The expert committee on Determining the Methodology for Fixing the National Minimum Wage using an updated and transparent methodology had proposed to set the statutory national wage floor at Rs. 375 per day at 2018 prices for unskilled workers across sectors and geography in the context of the Code on Wages 2019.

The Committee alternatively had also proposed five national regional floors ranging from lowest of Rs 341/day to highest of Rs 447/day for different regions. Going by the methodology, it will be easier to catch up with the Rs 18,000 per month wage demand for unskilled workers by labour unions progressively across sectors and regions. After setting the national floor wage statutorily, the Government may shift from the MGNREGA wages and make the floor wage applicable to MGNREGA workers.

This is all the more important as the setting of MGNREGA wages since 2010 (when it delinked wage fixation under the scheme from the Minimum Wages Act, 1948) are not clear and somehow the wage rate in this employment guarantee scheme has been kept low to check large outgo and extra burden on the exchequer.

Right to work with a minimum wage may be more appropriate for keeping in mind the dignity of labour as outlined in Directive Principles of State Policy of our Constitution.

As a result of low income transfer under the scheme, despite of its operation for last more than one and half-decade various studies shows that MGNREGA has not been successful in terms of lifting people out of poverty or placing them in better productive jobs.

Moreover, once the national floor wage is set, all State Governments must revise their wages on the basis of expert committee methodology at a level equal to or above the floor wage.

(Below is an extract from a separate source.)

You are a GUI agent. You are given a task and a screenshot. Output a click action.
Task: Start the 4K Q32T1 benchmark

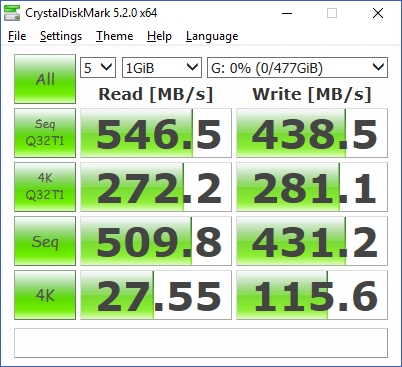45,187
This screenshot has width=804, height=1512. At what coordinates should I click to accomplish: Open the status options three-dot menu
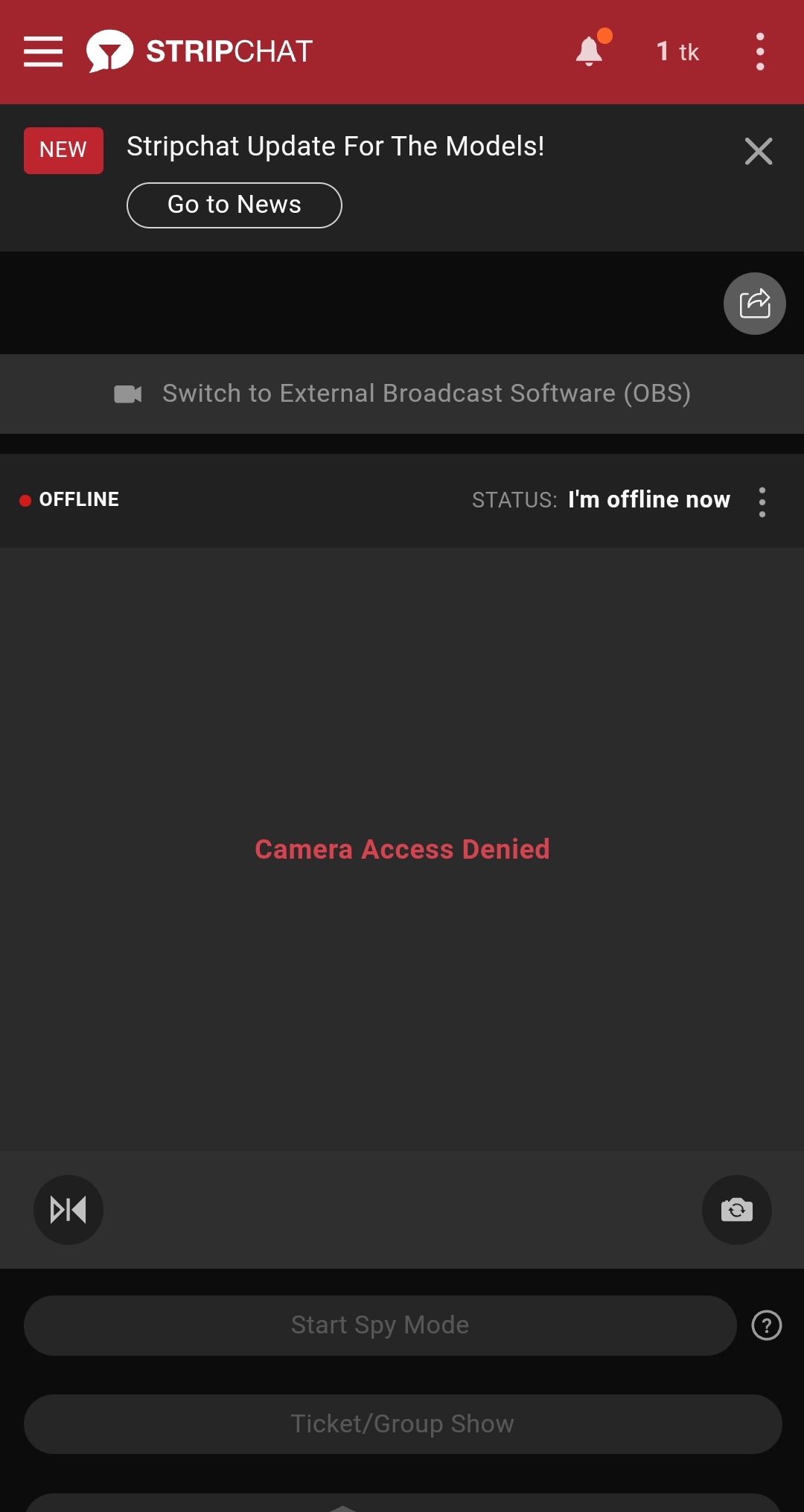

The Union and State Governments must also improve the governance of labour regulations and put more efforts to strengthen enforcement and compliance mechanism. As per the Economic Survey 2018-19, nearly 20 per cent of regular and 42 per cent of casual workers in 2011-12 received wages below the existing non-statutory floor wage of Rs. 176.

An effective minimum wage policy is an important tool to protect low paid workers, boost consumption and possibly put the economy back on track; therefore any demand for negotiating or lowering minimum wages must be avoided.

The writers are, respectively, a Fellow with the V V Giri National Labour Institute, Noida and an officer of the Indian Economic Service. The views expressed are personal.